When we get the slug, scrape the two other endpoints for product template and
pricing/availability/product condition data (a requests.Session object
is used to keep the HTTP headers, cookies and proxy settings between requests).
Since GOAT is a two-sided marketplace that allows reselling of used or defective
shoes we also grab the fields about shoe and box condition. Data is merged into
Python dict and written out into CSV file.
Now, there is PerimeterX SDK being integrated into GOAT mobile app. But as long
we generate our traffic through good-enough proxies and reproduce the original
headers we can scrape the data just fine, more or less. One problem is that
sometimes 5 retries are not enough to get the data from buy_bar_data endpoint
when PerimeterX starts asking for captcha solution.
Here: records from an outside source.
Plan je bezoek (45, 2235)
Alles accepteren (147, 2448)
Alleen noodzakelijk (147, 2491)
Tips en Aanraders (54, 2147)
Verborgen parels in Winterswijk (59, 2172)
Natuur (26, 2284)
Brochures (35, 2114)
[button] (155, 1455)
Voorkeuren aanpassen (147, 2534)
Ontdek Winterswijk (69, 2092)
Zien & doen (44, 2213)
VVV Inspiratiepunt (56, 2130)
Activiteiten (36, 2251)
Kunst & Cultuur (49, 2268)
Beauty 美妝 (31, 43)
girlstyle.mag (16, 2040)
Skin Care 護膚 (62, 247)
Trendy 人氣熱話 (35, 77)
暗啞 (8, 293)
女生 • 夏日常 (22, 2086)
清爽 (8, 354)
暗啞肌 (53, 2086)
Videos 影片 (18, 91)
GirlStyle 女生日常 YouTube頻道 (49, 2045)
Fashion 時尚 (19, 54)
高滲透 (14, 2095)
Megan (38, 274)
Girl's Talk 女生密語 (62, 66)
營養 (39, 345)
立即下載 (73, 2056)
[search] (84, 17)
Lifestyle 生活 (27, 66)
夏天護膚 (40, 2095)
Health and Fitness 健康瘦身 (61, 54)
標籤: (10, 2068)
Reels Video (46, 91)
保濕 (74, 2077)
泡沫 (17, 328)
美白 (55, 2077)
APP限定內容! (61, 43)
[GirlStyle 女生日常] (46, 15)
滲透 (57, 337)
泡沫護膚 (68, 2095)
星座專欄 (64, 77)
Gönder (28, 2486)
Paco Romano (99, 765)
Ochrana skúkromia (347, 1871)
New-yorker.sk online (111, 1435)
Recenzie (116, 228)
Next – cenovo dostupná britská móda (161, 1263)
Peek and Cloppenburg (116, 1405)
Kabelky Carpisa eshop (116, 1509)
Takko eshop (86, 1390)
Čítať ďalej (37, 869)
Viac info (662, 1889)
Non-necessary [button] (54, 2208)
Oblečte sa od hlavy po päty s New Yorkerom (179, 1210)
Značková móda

Modifying get_buy_bar_data()
function to force proxy rotation on failed request is left as an exercise for
the reader. But the larger point here is that anti-automation security measures
on mobile app APIs are often not very tight and can be easily defeated even for
prominent, well funded targets such as GOAT. To be fair it is harder to scrape
behind login, but that’s a topic for another post.